Our study had several strengths. First, to our knowledge, this was the first clinical study to assess immune responses to the AZD1222 vaccine administered as a third ID fractional dose. Second, the study was a randomized controlled trial, and thus allocation bias was limited. Third, both humoral immunity and CMI were evaluated; previous studies have demonstrated that strong humoral immune responses can prevent infection [6] while CMI limits COVID-19 severity [37]. The study also had limitations. First, participants and investigators were not blinded during the study period. This may have contributed to observer bias in assessment of the safety profile of vaccination. However, to limit this bias, we used a questionnaire with standardized definitions for evaluating AEs. Second, we used a surrogate neutralizing antibody test instead of a standard neutralizing antibody test.

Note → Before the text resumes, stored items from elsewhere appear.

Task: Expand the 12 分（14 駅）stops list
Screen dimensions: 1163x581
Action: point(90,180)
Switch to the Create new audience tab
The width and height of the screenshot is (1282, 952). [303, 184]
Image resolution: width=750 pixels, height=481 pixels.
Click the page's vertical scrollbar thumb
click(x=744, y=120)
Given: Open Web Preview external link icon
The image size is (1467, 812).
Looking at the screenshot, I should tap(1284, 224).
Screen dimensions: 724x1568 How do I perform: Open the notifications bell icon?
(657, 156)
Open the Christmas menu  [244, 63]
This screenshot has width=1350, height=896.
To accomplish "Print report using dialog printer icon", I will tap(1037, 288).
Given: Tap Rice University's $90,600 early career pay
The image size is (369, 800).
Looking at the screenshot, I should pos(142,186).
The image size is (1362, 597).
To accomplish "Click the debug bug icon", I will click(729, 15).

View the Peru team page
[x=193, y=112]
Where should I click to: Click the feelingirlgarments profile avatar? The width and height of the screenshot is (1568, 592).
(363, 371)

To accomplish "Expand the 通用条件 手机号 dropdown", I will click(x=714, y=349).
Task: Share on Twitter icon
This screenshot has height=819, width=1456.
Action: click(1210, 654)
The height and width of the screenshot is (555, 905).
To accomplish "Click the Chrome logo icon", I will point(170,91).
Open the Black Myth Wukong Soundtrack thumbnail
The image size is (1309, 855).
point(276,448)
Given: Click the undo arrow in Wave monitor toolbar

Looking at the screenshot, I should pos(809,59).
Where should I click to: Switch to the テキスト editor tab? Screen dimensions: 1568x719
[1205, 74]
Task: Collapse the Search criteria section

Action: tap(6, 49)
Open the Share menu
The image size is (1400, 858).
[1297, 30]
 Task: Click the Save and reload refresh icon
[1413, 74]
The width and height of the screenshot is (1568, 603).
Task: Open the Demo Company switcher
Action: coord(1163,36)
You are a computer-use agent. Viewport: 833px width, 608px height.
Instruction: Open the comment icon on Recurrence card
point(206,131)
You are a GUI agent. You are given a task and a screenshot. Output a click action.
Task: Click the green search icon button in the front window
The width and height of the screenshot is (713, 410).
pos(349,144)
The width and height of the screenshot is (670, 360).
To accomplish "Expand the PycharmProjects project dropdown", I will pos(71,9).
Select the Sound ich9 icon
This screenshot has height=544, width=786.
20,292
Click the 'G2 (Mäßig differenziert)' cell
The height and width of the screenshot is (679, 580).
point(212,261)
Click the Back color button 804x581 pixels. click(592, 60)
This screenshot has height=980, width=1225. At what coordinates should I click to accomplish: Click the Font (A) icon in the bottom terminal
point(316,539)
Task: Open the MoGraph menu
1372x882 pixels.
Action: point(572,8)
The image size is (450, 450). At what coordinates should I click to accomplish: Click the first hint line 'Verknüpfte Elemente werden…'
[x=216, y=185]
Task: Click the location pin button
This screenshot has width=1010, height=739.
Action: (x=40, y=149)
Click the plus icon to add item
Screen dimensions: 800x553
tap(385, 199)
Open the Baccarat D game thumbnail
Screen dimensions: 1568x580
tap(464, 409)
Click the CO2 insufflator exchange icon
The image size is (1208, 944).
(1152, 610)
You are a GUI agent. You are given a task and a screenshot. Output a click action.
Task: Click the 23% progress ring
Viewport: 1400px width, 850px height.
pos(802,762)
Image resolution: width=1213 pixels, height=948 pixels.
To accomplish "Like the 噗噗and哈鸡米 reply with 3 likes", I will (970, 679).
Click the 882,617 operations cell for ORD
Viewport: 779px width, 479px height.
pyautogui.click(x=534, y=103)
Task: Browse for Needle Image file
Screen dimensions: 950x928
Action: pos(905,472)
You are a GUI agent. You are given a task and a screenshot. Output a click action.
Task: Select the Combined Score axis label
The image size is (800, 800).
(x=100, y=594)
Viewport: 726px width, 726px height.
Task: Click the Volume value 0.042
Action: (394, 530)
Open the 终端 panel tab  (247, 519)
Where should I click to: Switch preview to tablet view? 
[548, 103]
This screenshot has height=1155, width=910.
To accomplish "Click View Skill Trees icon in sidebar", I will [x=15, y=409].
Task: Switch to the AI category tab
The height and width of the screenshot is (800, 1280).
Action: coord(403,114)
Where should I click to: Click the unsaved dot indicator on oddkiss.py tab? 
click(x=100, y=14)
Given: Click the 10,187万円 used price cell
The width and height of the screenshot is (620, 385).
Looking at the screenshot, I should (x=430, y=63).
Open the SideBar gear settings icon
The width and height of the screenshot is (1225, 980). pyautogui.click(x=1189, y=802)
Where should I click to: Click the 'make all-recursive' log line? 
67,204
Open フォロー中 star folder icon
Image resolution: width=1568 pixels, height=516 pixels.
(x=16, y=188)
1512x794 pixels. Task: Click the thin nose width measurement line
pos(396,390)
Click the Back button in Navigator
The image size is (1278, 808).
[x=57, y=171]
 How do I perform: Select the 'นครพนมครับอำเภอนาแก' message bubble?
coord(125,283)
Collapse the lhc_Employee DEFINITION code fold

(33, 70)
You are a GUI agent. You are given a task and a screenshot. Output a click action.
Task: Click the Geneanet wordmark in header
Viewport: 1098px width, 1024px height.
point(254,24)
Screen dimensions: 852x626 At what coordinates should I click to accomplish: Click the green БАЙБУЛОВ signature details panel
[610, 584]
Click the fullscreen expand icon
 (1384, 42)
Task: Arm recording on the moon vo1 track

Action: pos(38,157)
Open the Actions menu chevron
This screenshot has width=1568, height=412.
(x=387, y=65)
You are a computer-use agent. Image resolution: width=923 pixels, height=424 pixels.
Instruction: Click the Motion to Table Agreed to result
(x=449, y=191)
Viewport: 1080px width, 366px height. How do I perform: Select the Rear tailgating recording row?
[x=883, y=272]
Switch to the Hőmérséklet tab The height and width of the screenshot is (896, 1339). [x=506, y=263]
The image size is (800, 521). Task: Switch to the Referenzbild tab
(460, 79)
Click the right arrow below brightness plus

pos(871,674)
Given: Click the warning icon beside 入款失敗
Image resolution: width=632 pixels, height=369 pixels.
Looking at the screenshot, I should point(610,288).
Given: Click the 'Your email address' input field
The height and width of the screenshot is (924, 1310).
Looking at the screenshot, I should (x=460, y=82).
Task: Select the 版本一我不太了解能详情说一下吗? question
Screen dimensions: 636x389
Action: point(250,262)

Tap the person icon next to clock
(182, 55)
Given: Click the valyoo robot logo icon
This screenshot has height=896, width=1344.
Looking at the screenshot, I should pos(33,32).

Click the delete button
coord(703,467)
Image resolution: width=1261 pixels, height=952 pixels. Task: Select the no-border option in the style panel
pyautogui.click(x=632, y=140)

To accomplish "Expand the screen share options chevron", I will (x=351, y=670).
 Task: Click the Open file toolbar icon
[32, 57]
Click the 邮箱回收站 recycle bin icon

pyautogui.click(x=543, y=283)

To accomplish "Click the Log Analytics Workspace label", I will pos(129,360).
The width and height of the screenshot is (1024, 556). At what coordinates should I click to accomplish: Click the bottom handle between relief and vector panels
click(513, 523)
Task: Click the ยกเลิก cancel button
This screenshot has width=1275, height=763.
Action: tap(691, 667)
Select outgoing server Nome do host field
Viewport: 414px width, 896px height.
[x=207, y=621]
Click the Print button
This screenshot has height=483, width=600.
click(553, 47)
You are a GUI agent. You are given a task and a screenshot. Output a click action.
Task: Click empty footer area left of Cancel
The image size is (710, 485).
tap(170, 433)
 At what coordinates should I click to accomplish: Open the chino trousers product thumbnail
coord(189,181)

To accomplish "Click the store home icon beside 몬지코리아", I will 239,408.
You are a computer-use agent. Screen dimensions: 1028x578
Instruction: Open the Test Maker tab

However, the results of surrogate neutralizing antibody tests correlate with standard neutralization assays and do not require a biosafety level 3 laboratory [16]. Third, ID administration quality depends on the injection skill of health care personnel [13]. An unexpected finding of our study was the high levels of IFN-γ secreted by immune cells following stimulation with the S1 domain of the SARS-CoV-2 spike protein in vaccinated participants. The upper limit of the IFN-γ ELISA was 350 mIU/mL. Surprisingly, the geometric mean concentration of IFN-γ was more than 350 mIU/mL. Samples had to be diluted twice to three times to fall below this upper limit. This process required a longer time than we expected.
This study demonstrated that ID administration of a low volume of AZD1222 vaccine can elicit an excellent immune response in previously vaccinated participants. This finding may help address the global shortage of COVID-19 vaccine supply, especially in developing countries. It remains unclear whether ID fractional doses can be applied to primary vaccinations. This question will need to be addressed by future studies.
Declaration of Competing Interest
The authors declare that they have no known competing financial interests or personal relationships that could have appeared to influence the work reported in this paper.
Acknowledgments
Acknowledgements
We thank the clinical research management unit for managing this project. We also thank the central laboratory of Chulabhorn Hospital for the laboratory testing. We gratefully acknowledge funding from Chulabhorn Royal Academy and National Vaccine Institute, Thailand. We thank Edanz (www.edanz.com/ac) for editing a draft of this manuscript.
Ethics
The study was conducted in accordance with the principles laid out in the Declaration of Helsinki guidelines for research involving human subjects. The study protocol was reviewed and approved by the Ethics Committee for Human Research, Chulabhorn Research Institute (Certificate No. 094/2564)
Funding
The study was funded by Chulabhorn Royal Academy and National Vaccine Institute, Thailand.